SECTION 20. | Additional Grantors. |
The initial Grantors hereunder shall be such of the Loan Parties as are signatories hereto on the date hereof. From time to time subsequent to the date hereof, additional Subsidiaries may become Additional Grantors by executing a Counterpart. Upon delivery of any such Counterpart to the Collateral Agent, notice of which is hereby waived by the Grantors, each such Additional Grantor shall be a Grantor and shall be as fully a party hereto as if such Additional Grantor were an original signatory hereto. Each Grantor expressly agrees that its obligations arising hereunder shall not be affected or diminished by the addition or release of any other Grantor hereunder, nor by any election of the Collateral Agent not to cause any Subsidiary to become an Additional Grantor hereunder. This Agreement shall be fully effective as to any Grantor that is or becomes a party hereto regardless of whether any other Person becomes or fails to become or ceases to be a Grantor hereunder.
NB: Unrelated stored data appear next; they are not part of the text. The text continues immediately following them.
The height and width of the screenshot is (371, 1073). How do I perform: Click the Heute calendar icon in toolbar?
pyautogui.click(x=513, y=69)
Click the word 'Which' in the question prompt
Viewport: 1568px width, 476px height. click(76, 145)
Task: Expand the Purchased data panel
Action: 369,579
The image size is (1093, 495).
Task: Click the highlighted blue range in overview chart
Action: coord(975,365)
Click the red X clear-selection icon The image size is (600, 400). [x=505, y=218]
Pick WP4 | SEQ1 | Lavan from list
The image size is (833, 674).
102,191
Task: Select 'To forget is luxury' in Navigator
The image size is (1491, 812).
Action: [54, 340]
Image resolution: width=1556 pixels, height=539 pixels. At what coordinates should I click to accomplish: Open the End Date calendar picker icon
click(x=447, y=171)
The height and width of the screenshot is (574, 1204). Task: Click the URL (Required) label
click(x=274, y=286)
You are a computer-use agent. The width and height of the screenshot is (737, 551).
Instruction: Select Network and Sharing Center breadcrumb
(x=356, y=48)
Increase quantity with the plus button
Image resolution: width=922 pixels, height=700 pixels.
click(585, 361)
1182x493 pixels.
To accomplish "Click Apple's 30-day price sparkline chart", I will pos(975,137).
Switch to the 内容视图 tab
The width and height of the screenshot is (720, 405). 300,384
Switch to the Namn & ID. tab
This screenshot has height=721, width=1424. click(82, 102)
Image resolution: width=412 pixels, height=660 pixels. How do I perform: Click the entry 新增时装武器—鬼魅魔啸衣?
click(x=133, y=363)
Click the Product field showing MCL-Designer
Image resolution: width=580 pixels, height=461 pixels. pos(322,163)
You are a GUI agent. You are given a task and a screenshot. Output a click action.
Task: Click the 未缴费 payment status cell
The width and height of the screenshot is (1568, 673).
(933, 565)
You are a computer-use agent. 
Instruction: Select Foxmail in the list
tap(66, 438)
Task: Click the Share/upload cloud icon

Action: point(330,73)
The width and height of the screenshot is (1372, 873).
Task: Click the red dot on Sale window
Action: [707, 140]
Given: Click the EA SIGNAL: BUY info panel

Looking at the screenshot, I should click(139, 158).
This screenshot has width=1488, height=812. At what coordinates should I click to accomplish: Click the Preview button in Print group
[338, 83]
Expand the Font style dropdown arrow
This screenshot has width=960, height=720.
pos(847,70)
SECTION 21. | Amendments; Etc. |
Except as otherwise provided in the Credit Agreement, no amendment, modification, termination or waiver of any provision of this Agreement, and no consent to any departure by any Grantor therefrom, shall in any event be effective unless the same shall be in writing and signed by the Collateral Agent and, in the case of any such amendment or modification, by the Borrower and each of the Grantors affected thereby; provided this Agreement may be modified by the execution of a Counterpart by an Additional Grantor in accordance with Section 20 hereof and the Grantors hereby waive any requirement of notice of or consent to any such amendment. Any such waiver or consent shall be effective only in the specific instance and for the specific purpose for which it was given.
SECTION 22. | Notices. |
All communications and notices hereunder shall (except as otherwise expressly permitted herein) be in writing and given as provided in Section 9.01 of the Credit Agreement.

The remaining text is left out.